## TEXT UNDER STUDY
◆ ◆ ◆ ◆

Just because there’s no UNITY_BRANCH or [branch] (which is what that macro is) in the shader doesn’t mean there aren’t branches. Any if statement or for can be a branch if the shader compiler decides to make it one. And indeed any for loop that doesn’t have a fixed count will be a branch on a modern GPU. And on older graphics APIs they would have been compiler warnings or even errors on certain platforms! URP’s light loop for example is fixed light count on low end mobile, but dynamic for other platforms. If statements will be a branch if the compiler thinks it’ll be more efficient to be a branch or not, the [branch] is just telling the shader compiler you really, really want this part to be a dynamic branch no matter what. AFAIK that only works for Direct3D. GLSL has no option to let you force a branch or not, so it’s always up the compiler. I’m not sure how Metal or Vulkan handle things. I believe Vulkan you have to be explicit about if you want a branch or not, but Unity generates shaders for that target by converting the output from the Direct3D shader compiler into SPIR-V (the shader format Vulkan uses), so you’ll likely get whatever decisions that compiler made in Vulkan. Metal may be the same, but I don’t know.

◆ ◆ ◆ ◆

Pick up the passage above about shader branching after its final sentence and write on from there.

## DATASET EXCERPT
◆ ◆ ◆ ◆

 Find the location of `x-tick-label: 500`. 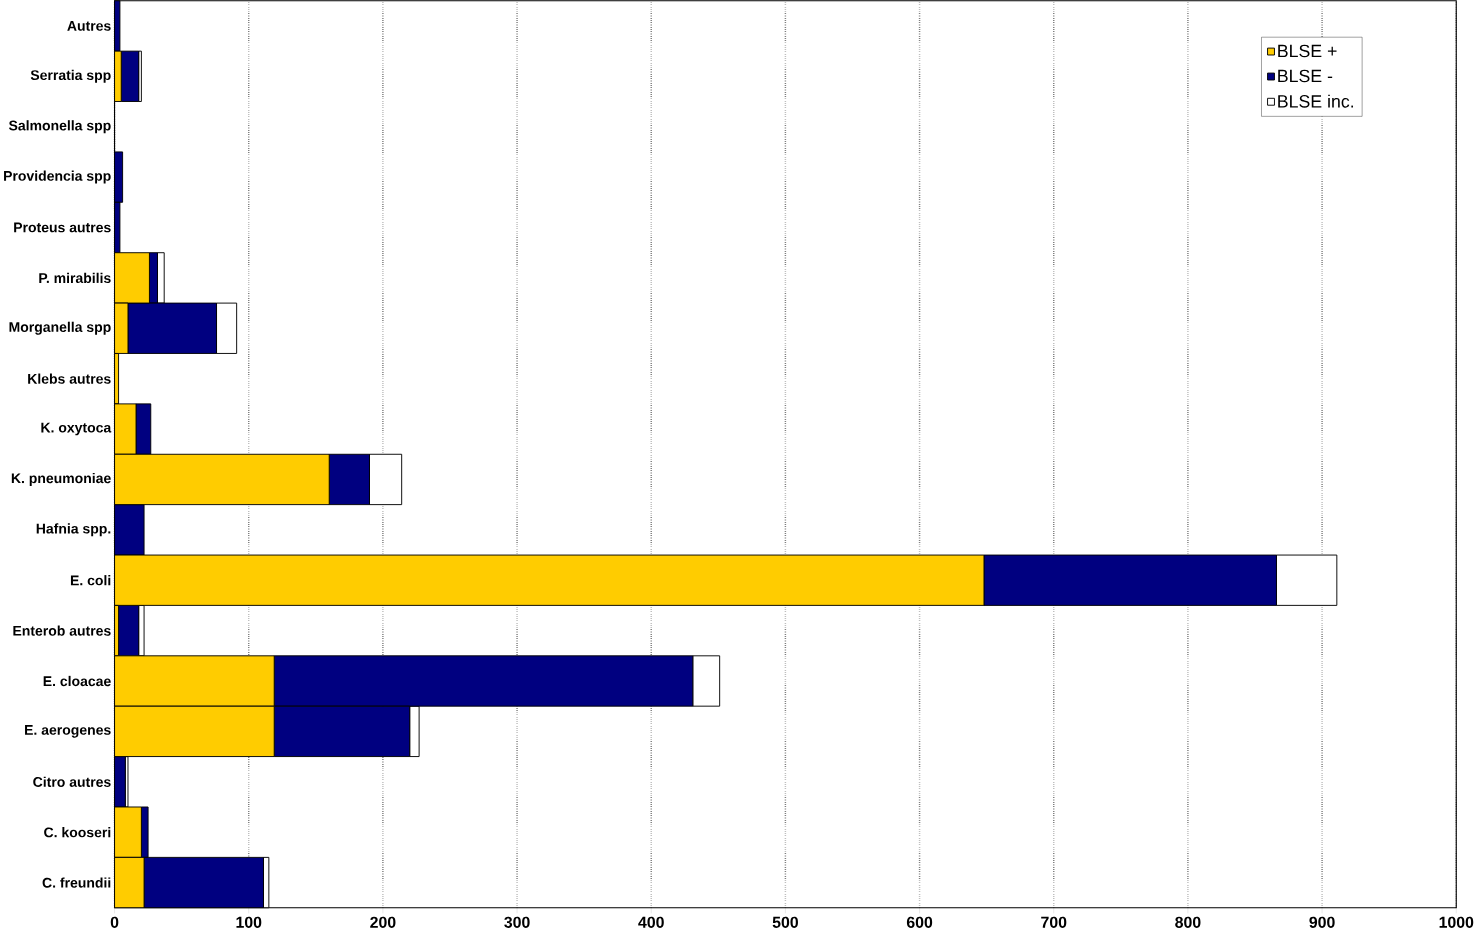

x-tick-label: 500 is located at coordinates (785, 922).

◆ ◆ ◆ ◆

## WRITTEN ANSWER
And as a final mind-funk … using functions like step() or inline conditionals like foo > 1.0 ? bar : baz can still compile into branches if the compiler decides to.

Alright, this explains a lot. I always thought you need to explicitly use UNITY_BRANCH so the if will be an actual branch. I was wondering why having it added or not, behave the same way, and this explains it. It was just a quick test I did and didn’t actually check the compiled code. Thanks again for the explanations!

10. Mipmaps
If no mipmaps are used for a texture, is using tex2Dbias with a bias of 0 be more optimized, or it doesn’t really matter:

finalColor = tex2Dbias( _Albedo, float4( uv_Albedo, 0, 0.0) );

This likely depends on the hardware. This is definitely something I’ve seen recommend frequently in the past, but I’ve never actually been able to measure a perf difference when using a texture without mips in the use cases I’ve had.

Certainly for some hardware I would assume it could have a perf advantage as it is explicitly not having to calculate the derivatives. But some hardware may be smart enough not to do that for textures without mipmaps already.

The compiled code is definitely different, all I could find it this:

sample_l ignores address derivatives, so filtering behavior is purely isotropic. Because derivatives are ignored, anisotropic filtering behaves as isotropic filtering.
https://docs.microsoft.com/en-us/windows/win32/direct3dhlsl/sample-l--sm4---asm-

11. Sampling per vertex vs per pixel
Is sampling per vertex and then passing the value to pixel more optimized? Or sampling is the same regardless? What happens to the cache if sampled per vertex?

Oh yeah, compiled code will be different. But that doesn’t guarantee a measurable performance difference.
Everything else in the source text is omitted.